Her treatment ended in March, and it took a few months for Hines to get back into running. This summer, she did a half-marathon in Estes Park, her first race since her diagnosis.

Best and worst case

Mentally and emotionally, the cancer took a different toll.

"It was such a surreal experience," Hines said. "I didn't have chemo or major surgery, so my life just kept going while I was going through it. But afterward, the reality of it sets in."

She remembers a few days after her diagnosis, a fear gripped her that she'd not survive and her son would not remember her. She traces part of that fear back to the experience of losing her mom.

"My mom was 59 when she died," she said. "My son will never know her. It shouldn't have been that way."

This month, which is Breast Cancer Awareness Month, Hines will head back for her first routine mammogram since her diagnosis. The pink ribbons and fundraising galas take on a different meaning for her now.
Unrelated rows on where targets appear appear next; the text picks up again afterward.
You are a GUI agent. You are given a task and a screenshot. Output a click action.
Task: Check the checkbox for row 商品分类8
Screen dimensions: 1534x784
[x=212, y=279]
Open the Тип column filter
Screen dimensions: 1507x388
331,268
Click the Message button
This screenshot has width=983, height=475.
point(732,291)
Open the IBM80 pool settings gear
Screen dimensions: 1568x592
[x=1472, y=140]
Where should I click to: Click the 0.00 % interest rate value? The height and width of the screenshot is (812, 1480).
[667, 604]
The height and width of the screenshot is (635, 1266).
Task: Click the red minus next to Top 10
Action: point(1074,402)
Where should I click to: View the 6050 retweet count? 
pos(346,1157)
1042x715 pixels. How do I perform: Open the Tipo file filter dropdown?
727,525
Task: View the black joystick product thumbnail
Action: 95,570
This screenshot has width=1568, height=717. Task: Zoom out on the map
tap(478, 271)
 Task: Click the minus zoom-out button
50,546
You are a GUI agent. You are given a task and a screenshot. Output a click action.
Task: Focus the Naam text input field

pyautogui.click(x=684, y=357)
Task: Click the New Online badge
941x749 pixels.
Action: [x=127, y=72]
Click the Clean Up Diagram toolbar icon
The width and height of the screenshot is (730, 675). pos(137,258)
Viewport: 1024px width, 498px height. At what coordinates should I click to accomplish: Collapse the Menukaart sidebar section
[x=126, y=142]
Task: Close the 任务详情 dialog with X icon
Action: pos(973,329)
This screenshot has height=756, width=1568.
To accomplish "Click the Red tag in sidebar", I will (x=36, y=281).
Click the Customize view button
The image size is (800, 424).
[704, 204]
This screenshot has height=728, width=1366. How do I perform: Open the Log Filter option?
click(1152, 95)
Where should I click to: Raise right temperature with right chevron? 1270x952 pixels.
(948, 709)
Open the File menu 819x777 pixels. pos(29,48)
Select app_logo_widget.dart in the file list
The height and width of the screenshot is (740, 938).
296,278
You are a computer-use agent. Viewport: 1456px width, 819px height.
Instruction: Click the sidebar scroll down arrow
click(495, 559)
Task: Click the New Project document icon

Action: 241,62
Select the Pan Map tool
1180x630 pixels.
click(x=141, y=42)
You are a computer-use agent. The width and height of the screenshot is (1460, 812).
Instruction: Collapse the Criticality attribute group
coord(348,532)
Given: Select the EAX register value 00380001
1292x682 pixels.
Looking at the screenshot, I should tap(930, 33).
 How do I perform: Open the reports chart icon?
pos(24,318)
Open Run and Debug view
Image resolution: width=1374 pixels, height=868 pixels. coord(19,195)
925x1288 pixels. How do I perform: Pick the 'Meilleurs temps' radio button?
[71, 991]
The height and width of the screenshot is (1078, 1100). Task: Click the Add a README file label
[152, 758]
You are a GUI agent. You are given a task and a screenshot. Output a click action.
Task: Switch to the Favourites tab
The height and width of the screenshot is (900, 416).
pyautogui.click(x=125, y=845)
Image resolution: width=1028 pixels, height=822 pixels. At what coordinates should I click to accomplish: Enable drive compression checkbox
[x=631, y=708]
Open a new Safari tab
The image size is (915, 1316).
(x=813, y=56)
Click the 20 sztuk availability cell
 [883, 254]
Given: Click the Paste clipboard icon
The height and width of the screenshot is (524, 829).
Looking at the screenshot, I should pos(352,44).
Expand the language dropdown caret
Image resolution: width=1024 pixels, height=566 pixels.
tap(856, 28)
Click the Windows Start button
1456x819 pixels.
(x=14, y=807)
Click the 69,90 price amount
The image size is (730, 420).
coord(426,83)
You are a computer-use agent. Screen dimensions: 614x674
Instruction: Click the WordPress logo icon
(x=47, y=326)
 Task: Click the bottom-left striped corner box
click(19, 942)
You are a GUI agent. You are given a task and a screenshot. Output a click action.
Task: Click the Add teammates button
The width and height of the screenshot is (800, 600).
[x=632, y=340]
"I have lived through both the worstcase scenario and the best-case scenario with breast cancer," she said. "The deciding factor between the two was getting the mammogram. Even if you do get a call that they found something or that it's cancer, you have to ask yourself, 'Do I want the worst or the best-case scenario?' "

BREAST CANCER STATISTICS

1 in 8 About one in eight women in the U.S. – a little more than 12 percent – will develop breast cancer over the course of her lifetime. A woman’s risk of getting breast cancer is highest in North America, Australia, New Zealand and Western Europe.

231, 840 Estimated number of new cases of breast cancer will be diagnosed among women in the United States in 2015. Except for skin cancer, breast cancer is the most commonly diagnosed cancer among American women.

x2 A woman’s risk of breast cancer approximately doubles if she has a first-degree relative (mother, sister or daughter) who has been diagnosed with breast cancer.

5-10% Percentage of breast cancers thought to be inherited gene mutations. An increased risk of ovarian cancer is also associated with these genetic mutations.

2,350 Estimated number of new cases of breast cancer will be diagnosed among men in the United States in 2015. Breast cancer among men is rare, but it does happen.